Jakarta, IDN Times - Menteri Kebudayaan, Fadli Zon mengklaim, buku sejarah baru Indonesia yang resmi diluncurkan hari ini bukan bagian dari kepentingan politik melainkan bangsa dan negara ke depannya. Fadli tak menyangkal adanya gelombang kritik di ruang-ruang publik selama proses penulisan ulang sejarah mulai digarap sejak Januari 2025.
Hal itu disampaikan Fadli dalam acara Soft Launching Buku Sejarah Baru Indonesia di Gedung A Kementerian Pendidikan Dasar dan Menengah, Jakarta Pusat, Minggu (14/12/2025).
"Saya kira jika terjadi perbedaan pendapat, itu satu hal yang sangat biasa. Saya kira, harus kita apresiasi sebagai bagian dari demokrasi. Tinggal bagaimana kita lihat, dan harus dibaca dulu baru kita berkomentar," kata dia.
Proyek ini melibatkan kolaborasi dari 123 orang penulis yang berasal dari 34 perguruan tinggi dan 11 lembaga non-perguruan tinggi, hingga menghasilkan karya sebanyak 7.958 halaman dalam 10 jilid buku. Berikut judul 10 jilid buku tersebut.
Jilid 1: Akar Peradaban Nusantara.
Jilid 2 & 3: Nusantara dalam Jaringan Global. Perjumpaan dengan India, Tiongkok, dan Persia.
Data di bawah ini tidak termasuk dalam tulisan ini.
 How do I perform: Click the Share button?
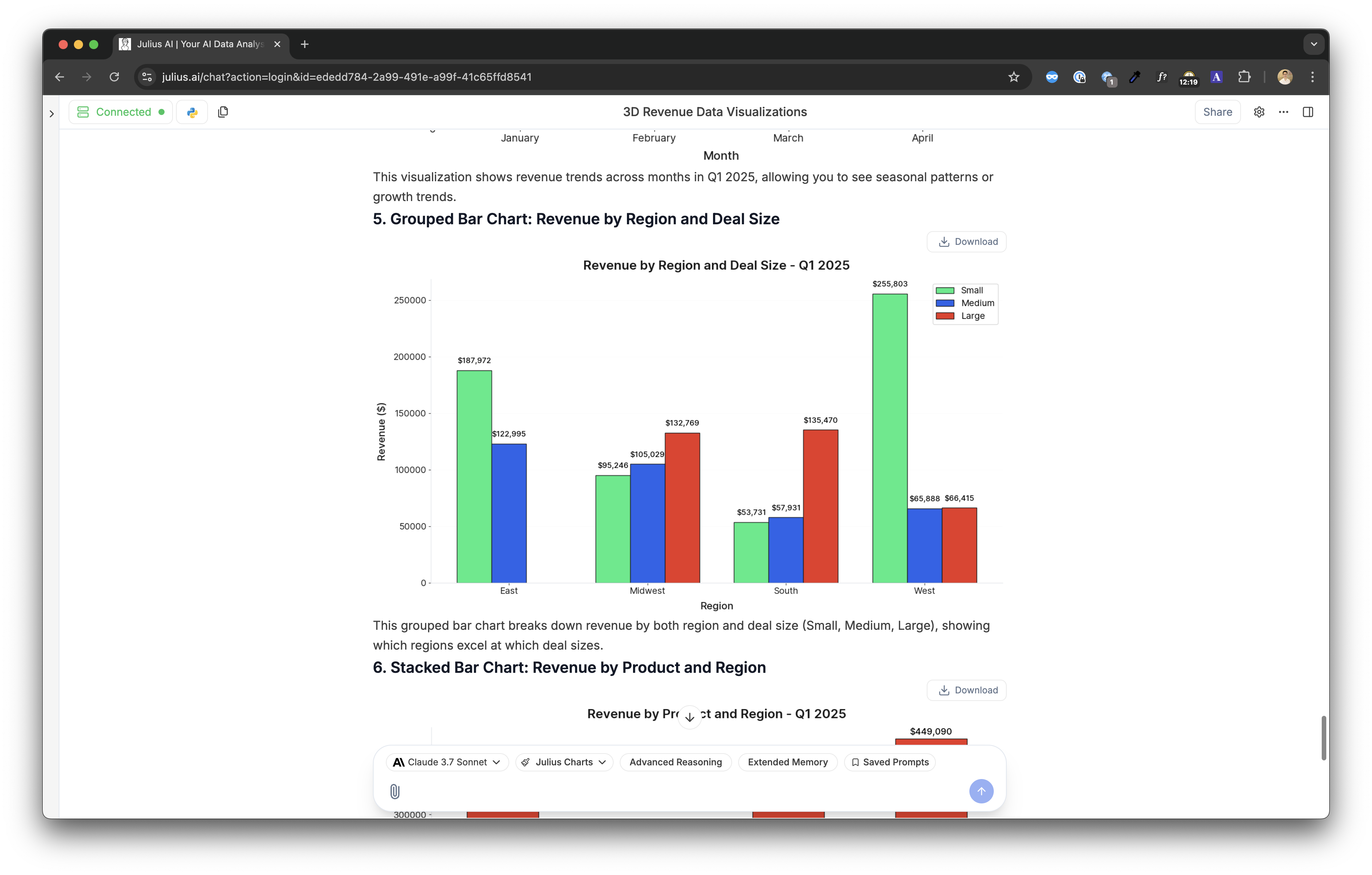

Jilid 4: Interaksi Awal dengan Barat: Kompetisi dan Aliansi.
Jilid 5: Masyarakat Indonesia dan Terbentuknya Negara Kolonial.
Jilid 6: Pergerakan Kebangsaan.
Jilid 7: Perjuangan Mempertahankan Kemerdekaan (tadi 1945-1950).
Jilid 8: Konsolidasi Negara Bangsa: Konflik, Integrasi, dan Kepemimpinan Internasional (1950-1965).
Jilid 9: Pembangunan dan Stabilitas Nasional Era Orde Baru (1967-1998).
Jilid 10: Reformasi dan Konsolidasi Demokrasi (1998-2024).
"Kami ingin ada buku ini sebagai salah satu acuan. Kami di negara demokrasi kan boleh banyak acuan. Ini adalah salah satu acuan dari masyarakat untuk melihat bagaimana perjalanan bangsa," kata Fadli.